J’ai longtemps détesté les mariages. De cet événement, je n’aimais ni les rituels, ni les petits fours, au point d’avoir – dans l’un de mes poèmes – renversé l’adage des contes de fées : “Ils eurent beaucoup d’enfants et ne se marièrent jamais.” J’écoutais en boucle La Non-Demande en mariage de Georges Brassens, convaincue que dans ses vers se cachait le secret de la longévité de l’amour : “Ne gravons pas nos noms au bas d'un parchemin.” Assister à un mariage me déprimait outre mesure. Je voyais mes amies les plus indépendantes se plier à des conventions séculaires, et les plus féministes se transformer en grenouilles de bénitier, prêtes à passer des heures assises dans une robe virginale, un bouquet champêtre à la main. La robe était l’objet de toutes les passions. Il fallait attendre l’entrée de la mariée, quelques minutes après son fiancé, pour découvrir – suspens insoutenable – la tenue choisie. Traîne légère ou meringue, mousseline ou crêpe de soie, voilée ou en cheveux, la princesse d’un jour serait forcément “pure” puisque vêtue de blanc, alors qu’elle n’est plus vierge depuis au moins quinze ans.

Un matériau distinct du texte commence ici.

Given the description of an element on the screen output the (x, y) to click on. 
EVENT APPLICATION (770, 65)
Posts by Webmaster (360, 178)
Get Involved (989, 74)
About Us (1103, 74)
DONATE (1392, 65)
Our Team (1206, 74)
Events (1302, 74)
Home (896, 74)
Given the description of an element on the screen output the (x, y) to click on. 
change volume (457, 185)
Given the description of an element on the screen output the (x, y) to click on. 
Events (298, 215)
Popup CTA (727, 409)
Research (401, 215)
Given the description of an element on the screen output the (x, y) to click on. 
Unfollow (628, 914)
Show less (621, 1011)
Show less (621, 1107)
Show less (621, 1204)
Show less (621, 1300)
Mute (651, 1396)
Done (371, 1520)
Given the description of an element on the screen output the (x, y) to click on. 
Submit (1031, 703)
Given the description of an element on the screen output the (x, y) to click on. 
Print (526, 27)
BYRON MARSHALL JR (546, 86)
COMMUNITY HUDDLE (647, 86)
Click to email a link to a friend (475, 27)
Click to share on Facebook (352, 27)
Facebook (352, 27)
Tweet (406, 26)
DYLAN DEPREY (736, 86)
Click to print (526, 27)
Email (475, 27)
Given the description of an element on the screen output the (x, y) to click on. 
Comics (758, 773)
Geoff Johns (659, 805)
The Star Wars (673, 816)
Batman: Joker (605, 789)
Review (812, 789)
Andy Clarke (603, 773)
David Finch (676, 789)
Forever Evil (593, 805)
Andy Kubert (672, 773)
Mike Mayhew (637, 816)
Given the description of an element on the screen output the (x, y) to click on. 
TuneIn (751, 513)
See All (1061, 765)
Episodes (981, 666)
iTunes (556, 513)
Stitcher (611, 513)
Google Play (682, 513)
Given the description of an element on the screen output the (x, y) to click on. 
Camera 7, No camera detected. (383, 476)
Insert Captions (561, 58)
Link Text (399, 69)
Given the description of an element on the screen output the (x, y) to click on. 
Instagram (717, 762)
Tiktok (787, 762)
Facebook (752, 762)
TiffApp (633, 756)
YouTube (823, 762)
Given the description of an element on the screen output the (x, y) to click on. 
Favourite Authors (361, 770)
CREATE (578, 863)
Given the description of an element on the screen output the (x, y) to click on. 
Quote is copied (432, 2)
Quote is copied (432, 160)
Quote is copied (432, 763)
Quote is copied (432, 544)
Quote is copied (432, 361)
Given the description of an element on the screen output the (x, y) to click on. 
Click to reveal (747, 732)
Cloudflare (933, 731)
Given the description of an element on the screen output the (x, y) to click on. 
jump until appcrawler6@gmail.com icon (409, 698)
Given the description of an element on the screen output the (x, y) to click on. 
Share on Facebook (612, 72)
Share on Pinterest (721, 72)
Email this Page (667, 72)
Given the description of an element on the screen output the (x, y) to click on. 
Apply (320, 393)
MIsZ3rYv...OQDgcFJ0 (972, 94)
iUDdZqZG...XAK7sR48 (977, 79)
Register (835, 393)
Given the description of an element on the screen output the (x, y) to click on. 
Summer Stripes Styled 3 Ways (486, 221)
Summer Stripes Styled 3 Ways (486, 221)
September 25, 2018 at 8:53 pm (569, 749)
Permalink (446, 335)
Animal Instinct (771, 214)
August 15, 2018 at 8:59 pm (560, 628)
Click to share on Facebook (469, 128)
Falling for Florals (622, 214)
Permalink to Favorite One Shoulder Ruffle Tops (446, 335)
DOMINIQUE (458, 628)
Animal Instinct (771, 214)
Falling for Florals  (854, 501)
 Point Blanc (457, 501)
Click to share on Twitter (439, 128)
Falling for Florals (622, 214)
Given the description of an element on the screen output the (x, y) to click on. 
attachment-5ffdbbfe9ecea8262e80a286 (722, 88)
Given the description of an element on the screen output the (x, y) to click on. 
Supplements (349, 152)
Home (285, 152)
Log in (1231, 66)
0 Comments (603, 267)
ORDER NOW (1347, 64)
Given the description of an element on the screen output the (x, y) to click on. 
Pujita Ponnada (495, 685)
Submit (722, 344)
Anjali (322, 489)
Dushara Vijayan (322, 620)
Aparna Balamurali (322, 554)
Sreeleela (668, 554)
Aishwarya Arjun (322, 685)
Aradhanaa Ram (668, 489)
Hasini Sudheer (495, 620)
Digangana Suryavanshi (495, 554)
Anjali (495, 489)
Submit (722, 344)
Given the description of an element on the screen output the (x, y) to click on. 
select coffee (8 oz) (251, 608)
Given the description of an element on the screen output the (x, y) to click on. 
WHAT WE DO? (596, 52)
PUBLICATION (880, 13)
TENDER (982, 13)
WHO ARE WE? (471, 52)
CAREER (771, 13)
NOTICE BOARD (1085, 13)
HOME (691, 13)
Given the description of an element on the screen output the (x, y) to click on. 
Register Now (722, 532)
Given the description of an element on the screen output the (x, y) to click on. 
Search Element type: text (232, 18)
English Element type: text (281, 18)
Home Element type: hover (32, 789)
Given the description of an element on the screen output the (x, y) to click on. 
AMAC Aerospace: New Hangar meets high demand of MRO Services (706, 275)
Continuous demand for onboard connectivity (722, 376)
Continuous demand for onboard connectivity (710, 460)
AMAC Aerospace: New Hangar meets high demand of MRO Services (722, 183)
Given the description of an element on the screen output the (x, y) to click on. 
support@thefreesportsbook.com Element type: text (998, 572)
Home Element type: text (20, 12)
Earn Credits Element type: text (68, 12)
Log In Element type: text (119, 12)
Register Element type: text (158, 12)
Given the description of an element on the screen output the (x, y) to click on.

Ce jour-là, j’assistais aux noces d’une de mes amies d’enfance, Carolina. Elle ressemblait alors à toutes les fiancées, peinturlurée, et surexcitée à l’idée d’être au centre de l’attention le temps d’une journée. Un an auparavant, nous avions elle et moi discuté longuement de sa robe et je lui avais présenté les portfolios de plusieurs créatrices que j’aimais beaucoup – dont certains modèles de ma propre sœur qui, après des années d’expérience dans la haute couture, s’est lancée à son compte juste avant le confinement, accompagnée pour la confection d’un ancien couturier de la maison Dior. Je ne m’attendais pas à son approbation immédiate, mais je croyais que Carolina serait au moins curieuse, sensible au travail sur mesure et au cœur que mettent certains designers à imaginer et à dessiner des robes adaptées à la fois aux goûts et à la morphologie de leurs clientes. Ma sœur, comme d’autres jeunes créatrices, fait partie de ces passionnés, brodant souvent elle-même le voile de ses mariées. J’ajoute que j’ai toujours été sensible à la dimension "ésotérique" de la main qui touche, geste porte-bonheur capable de donner au vêtement un supplément d’âme (et qu’est-ce qu’un mariage, si ce n’est un symbole ?)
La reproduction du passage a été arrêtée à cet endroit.